## ABOUT THIS TASK
A complete, exact copy of the records is needed here.
--------------------------------------------------
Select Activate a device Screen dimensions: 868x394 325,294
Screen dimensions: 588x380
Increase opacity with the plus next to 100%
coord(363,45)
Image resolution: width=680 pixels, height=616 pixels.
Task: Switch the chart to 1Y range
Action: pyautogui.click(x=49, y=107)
--------------------------------------------------
## TASK SOLUTION
Select Activate a device Screen dimensions: 868x394 325,294
Screen dimensions: 588x380
Increase opacity with the plus next to 100%
coord(363,45)
Image resolution: width=680 pixels, height=616 pixels.
Task: Switch the chart to 1Y range
Action: pyautogui.click(x=49, y=107)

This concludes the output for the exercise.